Birmingham Commonwealth Games: White Ferns captain Sophie Devine overwhelmed with pride as Kiwi side take bronze medal

The significance of the White Ferns' Commonwealth Games bronze medal was clear to see in their captain Sophie Devine, who held back tears after her side's eight wicket victory over England at Edgbaston.

Devine, 32, was the star of New Zealand's run chase, scoring an unbeaten 51 from 40 balls, to go with figures of 2/11 with the ball, as the White Ferns chased down 111 runs to beat their hosts for the bronze medal.

The win capped the White Ferns' first tournament under new coach Ben Sawyer, who was appointed after New Zealand's unsuccessful World Cup campaign, where they failed to reach the semi-finals on home soil.

Suzie Bates and Hannah Rowe celebrate.
Suzie Bates and Hannah Rowe celebrate. Photo credit: Image - Getty Images

As a player who's endured as many lows as any New Zealand cricketer, Devine couldn't have written a better script to take the bronze medal.

Even though, by her own admission, the White Ferns came to Birmingham hunting gold, the bronze was just reward for a side looking to rebuild.

Speaking post-match, Devine's emotion was evident, with former teammates Katey Martin and Amy Sattherthwaite - who both retired after the World Cup disappointment - among those cheering the White Ferns to victory.

And for Devine, it's the support of those who've gone before as well as that of the current side that have made the Birmingham campaign so successful for the White Ferns.

"Having my folks in the stands and just being through what we have," Devine said.

"I love New Zealand Cricket, I love cricket. To play for my country and to be able to share it with this group of people - and it's not just this current group of people.

"To have Katey Martin screaming from the crowd - still yelling louder than 20-odd thousand people, you can still hear her bloody voice. It doesn't matter where she is in the world.

The White Ferns celebrate a wicket.
The White Ferns celebrate a wicket. Photo credit: Image - Photosport

"To have Amy and [daughter] Grace there, that's what makes this group so special.

"It's not the colour that we wanted, but [I'm] just so proud. Just a huge thanks to everyone that supported us.

"We haven't always been the best, but we just give it bloody everything.

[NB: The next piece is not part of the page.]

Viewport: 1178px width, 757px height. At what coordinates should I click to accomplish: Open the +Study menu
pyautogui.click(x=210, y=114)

We want to do the country proud, we want to make our family proud and our friends proud.

"So hopefully we've done that today and we'll hopefully continue to do that moving forward."

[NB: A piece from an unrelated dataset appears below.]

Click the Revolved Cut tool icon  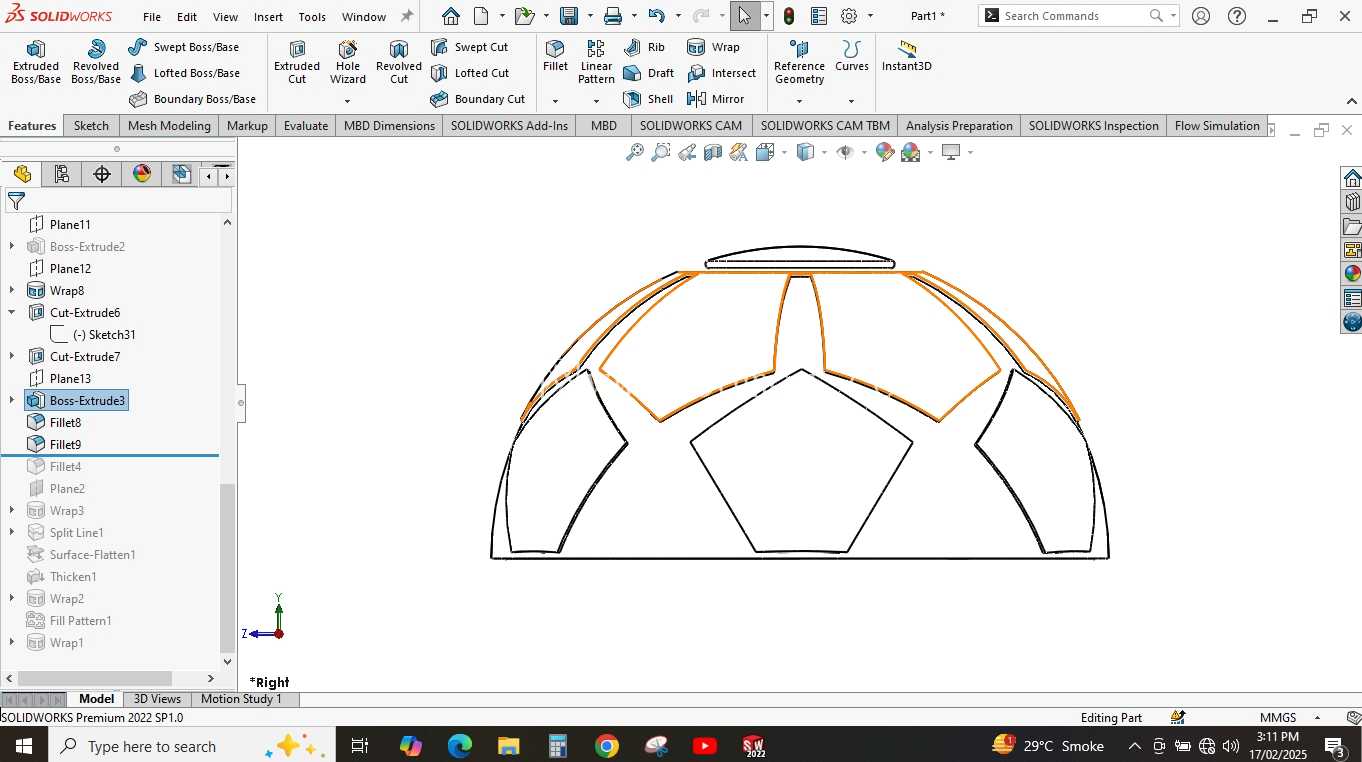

Devine also credited the rest of New Zealand's Birmingham contingent for inspiration, as Aotearoa has so far enjoyed its most successful single Commonwealth Games campaign - with 19 gold medals to date to go with 12 silver and 16 bronze.

"To be part of such a successful New Zealand group, to see so many Kiwis bringing home the medals, it just does motivate you to want to do well.

"It's been unbelievable to be able to come into this for the first time ever and just to feel the love really, feel part of team New Zealand and what it means to be a Kiwi.

"It's just so special. Around the village, little things we do so well that I don't think other countries do.

"It's just such a sense of pride to be little old New Zealand in the corner of the world. 

"Representing here and to do so well as part of a wider group is just really special."